A circadian rhythm is a natural internal biological oscillation that repeats roughly every 24 hours. To qualify as circadian, the rhythm must persist in constant conditions without external cues, must be resettable by stimuli such as light, and must remain stable across a range of physiological temperatures.
Who coined the term circadian and when?
Franz Halberg coined the term "circadian" in 1959, deriving it from the Latin circa (about) and dies (day). The International Society for Chronobiology formally adopted the definition in 1977.
What is the suprachiasmatic nucleus and what role does it play in circadian rhythms?
The suprachiasmatic nucleus (SCN) is a pair of distinct cell clusters in the mammalian hypothalamus that acts as the body's primary circadian clock. It receives light information from specialized melanopsin-containing ganglion cells in the retina and relays timing signals to the pineal gland, which secretes melatonin.

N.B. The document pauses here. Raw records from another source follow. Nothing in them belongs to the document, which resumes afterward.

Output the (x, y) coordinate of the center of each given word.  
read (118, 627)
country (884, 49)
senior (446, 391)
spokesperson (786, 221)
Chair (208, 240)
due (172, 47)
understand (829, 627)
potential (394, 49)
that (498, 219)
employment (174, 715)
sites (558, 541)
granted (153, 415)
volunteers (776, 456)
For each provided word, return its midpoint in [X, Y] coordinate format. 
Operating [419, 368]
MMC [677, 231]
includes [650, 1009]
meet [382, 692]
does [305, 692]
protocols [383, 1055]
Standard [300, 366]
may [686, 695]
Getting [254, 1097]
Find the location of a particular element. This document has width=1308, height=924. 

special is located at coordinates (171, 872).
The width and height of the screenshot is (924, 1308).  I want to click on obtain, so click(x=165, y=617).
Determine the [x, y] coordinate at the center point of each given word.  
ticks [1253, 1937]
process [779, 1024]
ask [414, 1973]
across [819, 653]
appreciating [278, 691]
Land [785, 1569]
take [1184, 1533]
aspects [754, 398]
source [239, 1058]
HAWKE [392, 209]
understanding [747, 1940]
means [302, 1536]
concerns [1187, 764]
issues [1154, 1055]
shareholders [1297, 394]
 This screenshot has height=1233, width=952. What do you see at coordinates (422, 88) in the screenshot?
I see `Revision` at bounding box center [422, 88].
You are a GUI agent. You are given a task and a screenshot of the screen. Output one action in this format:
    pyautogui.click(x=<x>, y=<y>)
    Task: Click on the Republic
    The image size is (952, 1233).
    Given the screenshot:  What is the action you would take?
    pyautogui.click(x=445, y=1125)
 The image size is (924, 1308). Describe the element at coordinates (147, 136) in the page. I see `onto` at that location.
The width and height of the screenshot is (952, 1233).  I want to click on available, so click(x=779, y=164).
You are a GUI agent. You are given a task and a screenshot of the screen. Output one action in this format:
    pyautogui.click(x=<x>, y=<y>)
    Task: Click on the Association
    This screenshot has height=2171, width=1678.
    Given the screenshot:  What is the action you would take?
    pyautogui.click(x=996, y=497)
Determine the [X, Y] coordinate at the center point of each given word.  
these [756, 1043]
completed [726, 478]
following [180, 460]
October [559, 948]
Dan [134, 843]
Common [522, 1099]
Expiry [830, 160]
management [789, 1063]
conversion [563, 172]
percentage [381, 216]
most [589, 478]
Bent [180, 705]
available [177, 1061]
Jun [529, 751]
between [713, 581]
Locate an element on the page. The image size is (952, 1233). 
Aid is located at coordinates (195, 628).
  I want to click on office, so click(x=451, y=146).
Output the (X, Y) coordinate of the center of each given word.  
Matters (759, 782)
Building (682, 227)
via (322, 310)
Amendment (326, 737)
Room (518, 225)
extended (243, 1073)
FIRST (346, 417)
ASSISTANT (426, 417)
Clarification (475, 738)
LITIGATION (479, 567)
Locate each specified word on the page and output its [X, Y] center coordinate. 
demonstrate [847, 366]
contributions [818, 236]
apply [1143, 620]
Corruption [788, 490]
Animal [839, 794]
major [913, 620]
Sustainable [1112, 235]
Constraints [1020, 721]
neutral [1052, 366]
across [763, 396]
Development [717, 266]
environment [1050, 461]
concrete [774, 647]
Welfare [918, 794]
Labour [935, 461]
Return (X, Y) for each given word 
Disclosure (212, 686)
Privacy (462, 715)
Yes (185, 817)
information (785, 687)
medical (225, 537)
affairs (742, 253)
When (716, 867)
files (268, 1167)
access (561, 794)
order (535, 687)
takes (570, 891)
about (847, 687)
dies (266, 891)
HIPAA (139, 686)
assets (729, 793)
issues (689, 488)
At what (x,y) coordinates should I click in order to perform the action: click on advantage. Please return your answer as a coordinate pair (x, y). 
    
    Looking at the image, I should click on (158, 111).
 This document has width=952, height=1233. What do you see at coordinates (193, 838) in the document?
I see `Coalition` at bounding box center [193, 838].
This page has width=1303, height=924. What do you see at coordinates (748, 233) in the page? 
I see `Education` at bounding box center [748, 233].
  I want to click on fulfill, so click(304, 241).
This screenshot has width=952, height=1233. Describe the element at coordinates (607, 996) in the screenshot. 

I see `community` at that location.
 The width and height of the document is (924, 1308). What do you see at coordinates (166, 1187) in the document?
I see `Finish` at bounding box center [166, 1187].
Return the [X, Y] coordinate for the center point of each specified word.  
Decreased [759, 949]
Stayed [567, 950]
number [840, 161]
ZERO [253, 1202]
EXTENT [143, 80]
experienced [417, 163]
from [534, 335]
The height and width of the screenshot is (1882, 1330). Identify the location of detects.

Who won the Nobel Prize for circadian rhythm research and why?
Jeffrey C. Hall, Michael W. Young, and Michael Rosbash received the Nobel Prize in Physiology or Medicine in 2017 for their discoveries of the molecular mechanisms controlling circadian rhythms. Their work identified and characterized the period gene and the feedback loops that drive the Drosophila biological clock.
What are the health effects of disrupted circadian rhythms?
Circadian disruption is associated with obesity, diabetes, hypertension, cardiovascular disease, depression, bipolar disorder, and increased risk of dementia in chronic night shift workers over 50. Shift workers show elevated C-reactive protein levels and higher blood pressure, and individuals with substance use disorders display disrupted circadian rhythms.
What is the natural circadian period in humans?
A 1999 Harvard University study estimated the natural human circadian period to be approximately 24 hours and 11 minutes. A 2010 study found that women average 24.09 hours and men 24.19 hours, with women tending to wake earlier and showing a greater preference for morning activity.